Harnessing the Power of Autogen Multi-Agent Systems via API Integration

Building LLM-powered autonomous agents has become a much-talked-about topic with the speed Large Language Models are evolving today. In the past year alone, a lot of new technologies and frameworks have emerged based on this idea.

When exploring such available options, we came across Autogen, an open-source agent communication framework developed by Microsoft.

Autogen fills a gap that many such new technologies have failed to address: allowing multiple agents to collaborate to achieve a common goal.

It adds minimal yet vital functionality on top of an LLM to support initialization and collaboration of multiple agents. It allows setting up one-to-one communication avenues between these agents as well as group chats with several participant agents. This, especially, was indispensable for our use case.

But as a framework still in its early age, we found integrating Autogen’s agent system into an actual production environment, like a web app, via an API to be a challenge still. Due to the lack of existing documentation or resources, it required a few workarounds in the agent communication flow that we had to discover the hard way.

So, in this article, I want to discuss the step-by-step process of connecting Autogen agents to an API and the challenges that come with it for documentation purposes. But first, I’ll start with a more detailed introduction of Autogen.

What is Autogen?

As introduced before, Autogen is an LLM-based agent communication framework. It supports creating agents with different personas. These agents can then collaborate either using one-to-one message passing or a group chat setting where each agent takes turns speaking.

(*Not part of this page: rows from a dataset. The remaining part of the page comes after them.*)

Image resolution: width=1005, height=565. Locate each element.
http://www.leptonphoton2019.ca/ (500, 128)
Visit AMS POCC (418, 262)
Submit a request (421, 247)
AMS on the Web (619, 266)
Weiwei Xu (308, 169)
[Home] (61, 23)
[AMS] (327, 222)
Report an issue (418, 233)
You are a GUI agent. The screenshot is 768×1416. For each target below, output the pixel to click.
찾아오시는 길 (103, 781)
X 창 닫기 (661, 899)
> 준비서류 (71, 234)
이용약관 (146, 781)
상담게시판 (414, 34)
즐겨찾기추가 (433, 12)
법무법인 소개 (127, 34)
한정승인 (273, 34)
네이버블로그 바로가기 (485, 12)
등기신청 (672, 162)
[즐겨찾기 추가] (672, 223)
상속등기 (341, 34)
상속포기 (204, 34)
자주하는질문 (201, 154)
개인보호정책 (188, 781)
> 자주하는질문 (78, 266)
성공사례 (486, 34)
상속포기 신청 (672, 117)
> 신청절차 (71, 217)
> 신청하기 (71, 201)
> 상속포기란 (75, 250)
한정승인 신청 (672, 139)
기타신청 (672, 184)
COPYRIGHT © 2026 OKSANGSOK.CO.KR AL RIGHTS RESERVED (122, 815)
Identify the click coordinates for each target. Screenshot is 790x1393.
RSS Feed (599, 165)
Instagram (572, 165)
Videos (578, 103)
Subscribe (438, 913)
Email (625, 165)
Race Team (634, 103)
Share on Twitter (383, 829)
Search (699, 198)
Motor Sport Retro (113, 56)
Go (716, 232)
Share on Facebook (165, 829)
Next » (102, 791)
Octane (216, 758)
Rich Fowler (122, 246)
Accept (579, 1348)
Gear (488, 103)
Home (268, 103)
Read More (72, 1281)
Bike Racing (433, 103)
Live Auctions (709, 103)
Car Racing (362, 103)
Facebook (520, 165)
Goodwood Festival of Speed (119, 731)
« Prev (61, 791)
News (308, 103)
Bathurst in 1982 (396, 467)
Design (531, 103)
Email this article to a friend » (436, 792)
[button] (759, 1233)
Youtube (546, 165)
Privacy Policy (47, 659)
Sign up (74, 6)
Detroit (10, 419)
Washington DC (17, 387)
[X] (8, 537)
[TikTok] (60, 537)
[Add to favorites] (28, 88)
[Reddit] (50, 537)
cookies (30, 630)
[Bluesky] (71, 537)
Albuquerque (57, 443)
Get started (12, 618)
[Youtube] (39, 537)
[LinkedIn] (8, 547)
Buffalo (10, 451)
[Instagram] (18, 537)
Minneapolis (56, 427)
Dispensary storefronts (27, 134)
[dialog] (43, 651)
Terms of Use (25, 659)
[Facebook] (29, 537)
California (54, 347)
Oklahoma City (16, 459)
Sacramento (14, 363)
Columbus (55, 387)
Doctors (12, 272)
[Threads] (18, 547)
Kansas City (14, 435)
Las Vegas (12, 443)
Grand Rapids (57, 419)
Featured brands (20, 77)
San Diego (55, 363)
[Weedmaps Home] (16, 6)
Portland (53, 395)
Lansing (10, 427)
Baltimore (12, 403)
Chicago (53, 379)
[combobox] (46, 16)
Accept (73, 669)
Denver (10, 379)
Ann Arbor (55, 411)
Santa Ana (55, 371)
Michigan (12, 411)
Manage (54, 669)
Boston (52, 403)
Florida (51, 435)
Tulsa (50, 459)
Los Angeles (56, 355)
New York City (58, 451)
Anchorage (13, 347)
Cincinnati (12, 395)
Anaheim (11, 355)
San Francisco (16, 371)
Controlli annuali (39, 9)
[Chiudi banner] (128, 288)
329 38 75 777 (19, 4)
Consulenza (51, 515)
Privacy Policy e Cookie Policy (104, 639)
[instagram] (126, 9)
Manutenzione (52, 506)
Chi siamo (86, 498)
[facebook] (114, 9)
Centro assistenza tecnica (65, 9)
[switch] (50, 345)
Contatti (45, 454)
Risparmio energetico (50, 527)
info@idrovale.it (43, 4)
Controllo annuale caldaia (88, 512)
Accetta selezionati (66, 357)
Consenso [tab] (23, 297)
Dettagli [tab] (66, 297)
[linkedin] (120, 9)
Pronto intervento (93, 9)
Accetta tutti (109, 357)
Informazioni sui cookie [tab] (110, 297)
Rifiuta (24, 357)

Autogen comes with a few built-in agent types with different capabilities. For example:

• User Proxy Agent: A proxy for the user that can retrieve user inputs and execute code.
• Assistant Agent: An agent with a default system message that allows them to behave as an assistant for completing a task.
• Conversable Agent: An agent with conversational abilities used as the building block of assistant and user proxy agents.

It also comes with several experimental agents such as Compressible Agent and GPT Assitant Agent.

While Autogen primarily supports OpenAI LLMs such as GPT 3.5 and GPT 4 for agent creation, you can configure it to work with local or other hosted LLMs as well.

Autogen Group Chat

Group chats in Autogen allow several agents to collaborate within a group setting. Key characteristics of this setup are:

• Each agent has visibility of all the messages other agents in the group send.
• Once initiated, the group chat continues until one of the termination conditions is met. (Ex: An agent using the terminate message in a reply, the user choosing to exit the chat, reaching the maximum chat round count of the group, etc.)
• Each group chat has a manager agent who oversees message broadcasting, speaker selection, and chat termination.
• Autogen currently supports four methods for selecting the next speaker in each chat round - manual: ask the user to manually select the next speaker - random: randomly select the next speaker - round robin: select the next speaker using a round-robin method - auto: ask the LLM to pick the next speaker with chat history as context

These characteristics make Autogen group chat ideal for agent collaboration. However, they bring their own challenges when you want more control over how agents collaborate within this environment.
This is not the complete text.